No dia 31/07, dando continuidade ao Programa de Formação de Pais, Estudantes e Professores 2014, o INSP contou com as ilustres presenças dos delegados da Polícia Civil do Estado do Rio de Janeiro Allan Duarte e Leonardo Borges. Ambos discorreram sobre o assunto “drogas lícitas e ilícitas”, perpassando pela diferença entre ilegalidade e criminalização e entre pena criminal e medida sócio-educativa.

INS_7904Após o preâmbulo explicativo, os alunos do 9º ano ao Ensino Médio tiveram a oportunidade de perguntarem livremente sobre o assunto. Segundo o Coordenador do Ensino Médio do INSP, professor Garbriel Morse, o momento foi muito bem aproveitado com perguntas abordando a violência juvenil, a conduta que menores e maiores de idade devem ter frente às situações de risco, como a polícia conduz os maiores e menores de idade nos casos de utilização e tráfico de entorpecentes, além de dúvidas gerais sobre a profissão e a carreira.

Veja o que dizem os especialistas Ana Cecília Petta Roselli Marques e Marcelo S Cruz, da Unidade de Dependência de Drogas do Departamento de Psicobiologia da Universidade Federal de São Paulo (UDED/Unifesp) e do Núcleo de Estudos e Pesquisas em Atenção ao Uso de Drogas da Universidade Estadual do Rio de Janeiro (NEPAD/UERJ).

“O uso de drogas é um fenômeno bastante antigo na história da humanidade e constitui um grave problema de saúde pública, com sérias consequências pessoais e sociais no futuro dos jovens e de toda a sociedade. A adolescência é um momento especial na vida do indivíduo e toda a orientação sobre o assunto se faz necessária.

Ao entrar em contato com drogas nesse período de maior vulnerabilidade, expõe-se também a muitos riscos.
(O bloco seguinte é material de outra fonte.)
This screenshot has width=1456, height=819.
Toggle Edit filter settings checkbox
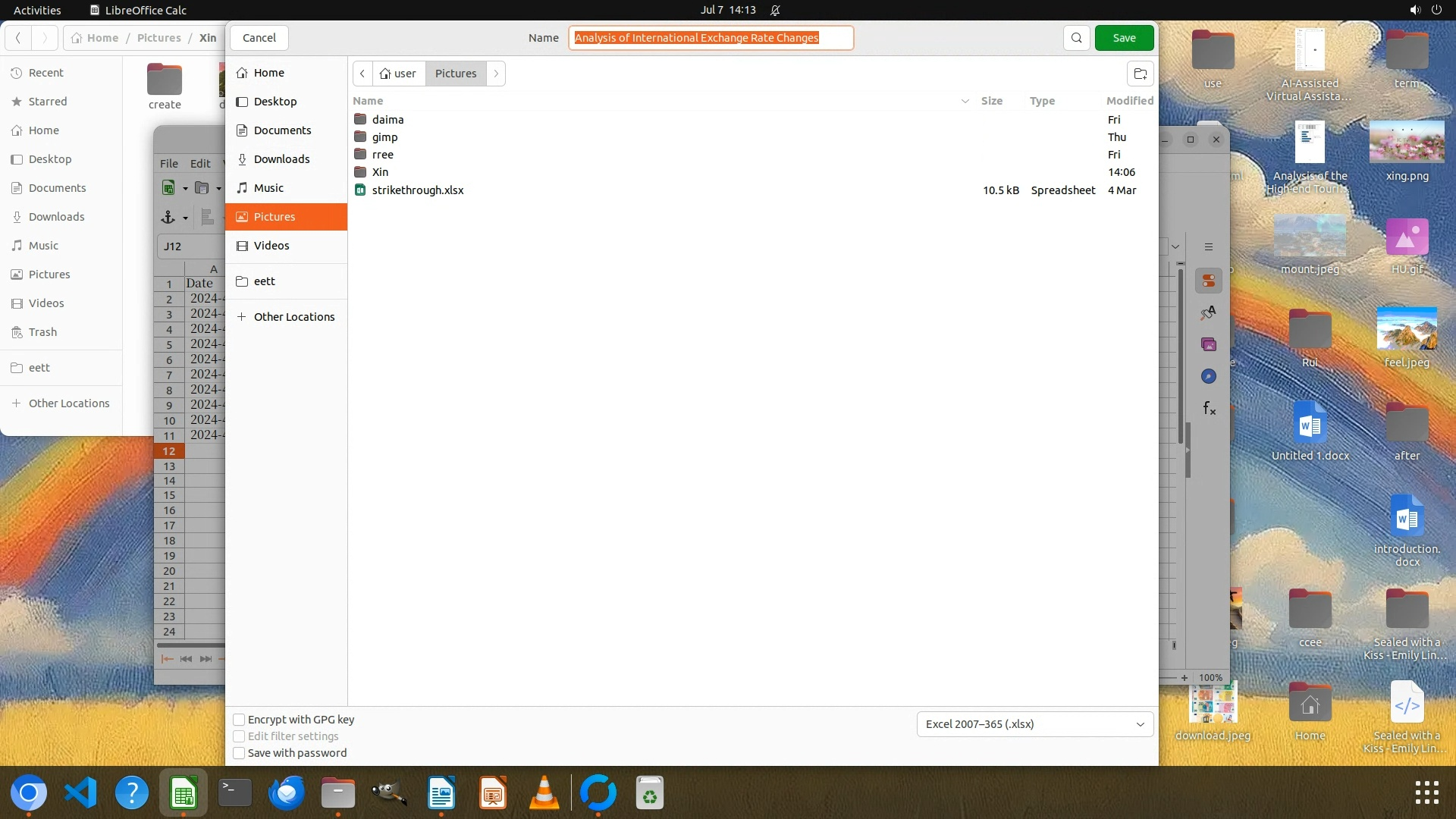pyautogui.click(x=239, y=736)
Os levantamentos epidemiológicos sobre o consumo de álcool e outras drogas entre os jovens no mundo e no Brasil mostram que é na passagem da infância para a adolescência que se inicia esse uso.

No Brasil, o panorama mudou completamente nas últimas décadas. Até o início da década de 80, os estudos epidemiológicos não encontravam taxas de consumo alarmantes entre estudantes. No entanto, levantamentos realizados a partir de 1987 pelo Centro Brasileiro de Informações sobre as Drogas Psicotrópicas da Universidade Federal de São Paulo (CEBRID) têm documentado uma tendência ao crescimento do consumo.”